### DIRECTION 1
Reproduce word for word the passage of the llvm-nm code review page starting at "mtrent accepted this" and ending at "say it's wrong?)".
### DIRECTION 2
Decide whether each statement below agrees with the llvm-nm code review page, answering yes or no and quoting the words of the page that settle it.
(a) The change was authored by chrisjackson on May 20 2019.
(b) gnu-nm prints the symbol table entry at index 0.
(c) mtrent rejected the revision.
### DIRECTION 3
Write what comes next in the llvm-nm code review discussion, picking up after its last sentence.

### SELECTED EXCERPT
This is an archive of the discontinued LLVM Phabricator instance.

[llvm-nm] Omit the symbol table entry at index 0 when --debug-syms is enabled for ELF files
ClosedPublic

Authored by chrisjackson on May 20 2019, 8:29 AM.

Details

Summary

Currently, when debug-syms is passed to llvm-nm, symbol table entry index 0 is also printed. gnu-nm omits this symbol. This diff causes llvm-nm to behave the same way for ELF files.

Diff Detail

Event Timeline

chrisjackson created this revision.May 20 2019, 8:29 AM

While this seems to be a direct way to address this, should the ELF object file instead begin the symbol range at 1 instead of 0? That way all clients of libObject know to skip the undefined range and you don't need to modify every call site.

While this seems to be a direct way to address this, should the ELF object file instead begin the symbol range at 1 instead of 0? That way all clients of libObject know to skip the undefined range and you don't need to modify every call site.

I'm not sure. I think there are limited use cases for being able to use that symbol, and it's possible that other clients actively want to dump the value. However, if there aren't any existing uses within LLVM, and we provide an alternative interface to get that symbol, I could get behind this.

mtrent accepted this revision.EditedMay 22 2019, 7:53 AM

I'm not sure. I think there are limited use cases for being able to use that symbol, and it's possible that other clients actively want to dump the value. However, if there aren't any existing uses within LLVM, and we provide an alternative interface to get that symbol, I could get behind this.

So I know the BSD a.out strings table, and therefore the Mach-O strings table, defines offset 0 as meaning "this symbol has no string, reading a value at offset 0 is undefined." Apple's older Mach-O linker would write a zero at location 0 so that if you accidentally did index into the strings table there you'd get an empty string. Apple's current Mach-O linker writes "<space>\0" at this location for a similar reason ( ... which is weird ... but it's 'undefined' so who's to say it's wrong?)

(Items listed in a dataset)
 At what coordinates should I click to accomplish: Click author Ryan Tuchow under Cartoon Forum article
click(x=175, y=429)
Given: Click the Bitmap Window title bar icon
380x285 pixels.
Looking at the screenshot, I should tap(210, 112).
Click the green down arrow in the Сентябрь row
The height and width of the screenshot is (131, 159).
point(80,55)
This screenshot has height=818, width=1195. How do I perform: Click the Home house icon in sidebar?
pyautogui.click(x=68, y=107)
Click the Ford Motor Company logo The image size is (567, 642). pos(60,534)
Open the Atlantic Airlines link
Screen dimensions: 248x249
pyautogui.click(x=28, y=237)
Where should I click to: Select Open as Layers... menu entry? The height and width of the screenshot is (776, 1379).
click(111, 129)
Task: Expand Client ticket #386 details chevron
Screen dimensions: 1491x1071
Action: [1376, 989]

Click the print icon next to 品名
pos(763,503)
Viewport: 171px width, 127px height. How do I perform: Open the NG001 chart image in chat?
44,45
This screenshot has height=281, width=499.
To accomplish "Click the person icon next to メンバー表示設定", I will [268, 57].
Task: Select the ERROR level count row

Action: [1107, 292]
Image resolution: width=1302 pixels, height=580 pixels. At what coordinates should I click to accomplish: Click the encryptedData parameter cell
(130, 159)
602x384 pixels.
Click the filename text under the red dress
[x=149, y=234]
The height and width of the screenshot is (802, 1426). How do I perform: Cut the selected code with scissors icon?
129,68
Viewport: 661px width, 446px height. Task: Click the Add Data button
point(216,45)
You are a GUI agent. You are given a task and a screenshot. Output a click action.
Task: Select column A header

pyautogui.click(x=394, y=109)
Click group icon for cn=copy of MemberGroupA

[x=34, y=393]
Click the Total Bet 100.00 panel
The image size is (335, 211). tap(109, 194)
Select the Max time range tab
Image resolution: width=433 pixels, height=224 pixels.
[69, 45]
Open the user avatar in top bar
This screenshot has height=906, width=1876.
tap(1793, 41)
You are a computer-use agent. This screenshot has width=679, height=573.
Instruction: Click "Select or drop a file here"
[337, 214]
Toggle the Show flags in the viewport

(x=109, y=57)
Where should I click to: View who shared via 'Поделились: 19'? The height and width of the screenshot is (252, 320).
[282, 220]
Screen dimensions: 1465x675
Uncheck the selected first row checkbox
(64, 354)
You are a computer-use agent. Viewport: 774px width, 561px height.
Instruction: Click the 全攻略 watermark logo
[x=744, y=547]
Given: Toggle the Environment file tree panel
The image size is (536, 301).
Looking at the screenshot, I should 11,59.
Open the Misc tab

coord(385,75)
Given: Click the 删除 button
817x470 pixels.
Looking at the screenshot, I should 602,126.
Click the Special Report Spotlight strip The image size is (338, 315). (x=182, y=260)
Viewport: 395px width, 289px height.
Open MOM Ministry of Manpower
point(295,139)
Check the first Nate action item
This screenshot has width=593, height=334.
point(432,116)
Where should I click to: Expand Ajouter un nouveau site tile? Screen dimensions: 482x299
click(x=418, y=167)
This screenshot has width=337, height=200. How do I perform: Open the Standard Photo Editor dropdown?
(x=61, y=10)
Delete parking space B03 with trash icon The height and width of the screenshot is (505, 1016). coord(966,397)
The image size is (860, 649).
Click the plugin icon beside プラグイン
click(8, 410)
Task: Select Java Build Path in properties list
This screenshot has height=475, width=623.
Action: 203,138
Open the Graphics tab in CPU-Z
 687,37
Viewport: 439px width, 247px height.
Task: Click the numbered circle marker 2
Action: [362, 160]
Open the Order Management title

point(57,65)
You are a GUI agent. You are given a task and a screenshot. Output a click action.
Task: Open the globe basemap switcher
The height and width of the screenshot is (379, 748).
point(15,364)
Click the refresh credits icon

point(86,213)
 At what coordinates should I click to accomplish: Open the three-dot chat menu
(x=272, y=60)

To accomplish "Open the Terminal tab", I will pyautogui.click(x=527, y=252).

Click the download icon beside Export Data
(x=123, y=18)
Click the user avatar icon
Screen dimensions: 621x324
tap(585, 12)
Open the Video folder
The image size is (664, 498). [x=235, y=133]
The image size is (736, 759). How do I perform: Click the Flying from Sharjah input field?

### REPLY 1
mtrent accepted this revision.EditedMay 22 2019, 7:53 AM

I'm not sure. I think there are limited use cases for being able to use that symbol, and it's possible that other clients actively want to dump the value. However, if there aren't any existing uses within LLVM, and we provide an alternative interface to get that symbol, I could get behind this.

So I know the BSD a.out strings table, and therefore the Mach-O strings table, defines offset 0 as meaning "this symbol has no string, reading a value at offset 0 is undefined." Apple's older Mach-O linker would write a zero at location 0 so that if you accidentally did index into the strings table there you'd get an empty string. Apple's current Mach-O linker writes "<space>\0" at this location for a similar reason ( ... which is weird ... but it's 'undefined' so who's to say it's wrong?)

### REPLY 2
(a) Yes: "Authored by chrisjackson on May 20 2019, 8:29 AM."
(b) No: "gnu-nm omits this symbol."
(c) No: "mtrent accepted this revision"

### REPLY 3
Looking at the ELF file format definition, it looks like ELF makes the following claims. I'm not 100% sure my internet sources are authoritative, but they look reasonable:

Index 0 both designates the first entry in the table and serves as the undefined symbol index.

Meaning Symbol 0 is reserved for the undefined symbols entry.

As mentioned above, the symbol table entry for index 0 (STN_UNDEF) is reserved. This entry holds the values listed in the following table.

And the table includes all zeroes, and the STN_UNDEF contant, which is also 0.

I'd argue that since ELF appears to define a semantic meaning for STN_UNDEF and also defines contents for the struct at that index, folks are expected to be able to read from that value if they want to. On the other hand, it looks like people don't want to see this symbol while iterating over the symbols:

tools/llvm-readobj/ELFDumper.cpp (which doesn't appear to use the libObject code):

if (Buckets[Buc] == ELF::STN_UNDEF)
  continue;

tools/llvm-objdump/llvm-objdump:

for (auto I = O->symbol_begin(), E = O->symbol_end(); I != E; ++I) {
  // Skip printing the special zero symbol when dumping an ELF file.
  // This makes the output consistent with the GNU objdump.
  if (I == O->symbol_begin() && isa<ELFObjectFileBase>(O))
    continue;

tools/llvm-elfabi/ELFObjHandler.cpp:

static Error populateSymbols(ELFStub &TargetStub,
                          const typename ELFT::SymRange DynSym,
                          StringRef DynStr) {
// Skips the first symbol since it's the NULL symbol.
for (auto RawSym : DynSym.drop_front(1)) {

I guess it's unfair to dump this on your shoulders for an llvm-nm change. Your diff is consistent with llvm-objdump. I can't help but feel like libObject should make people's lives easier here somehow. /shrug

This revision is now accepted and ready to land.May 22 2019, 7:53 AM
evgeny777 accepted this revision.May 22 2019, 8:30 AM

Created D62296 to change symbols() for ELF. If it is accepted, this patch can probably be changed to add the test.

Not much code change becaue many clients of symbols() filter out undefined symbols or don't change behavior w/ or w/o index 0. Clients that need STN_UNDEF (e.g. lld) can use getSectionContentsAsArray().

tools/llvm-nm/llvm-nm.cpp
1197

Nit: Sym == *Symbols.begin()

MaskRay accepted this revision.May 23 2019, 6:28 PM
MaskRay added inline comments.
tools/llvm-nm/llvm-nm.cpp
1197

This block is not needed after D62296. You may repurpose this patch to add the test :)

@chrisjackson, I assume this got committed, and just didn't get closed? Can you confirm?

@chrisjackson, I assume this got committed, and just didn't get closed? Can you confirm?

The change to llvm-nm.cpp was no longer needed, as Maskray described. The test was included in D62955.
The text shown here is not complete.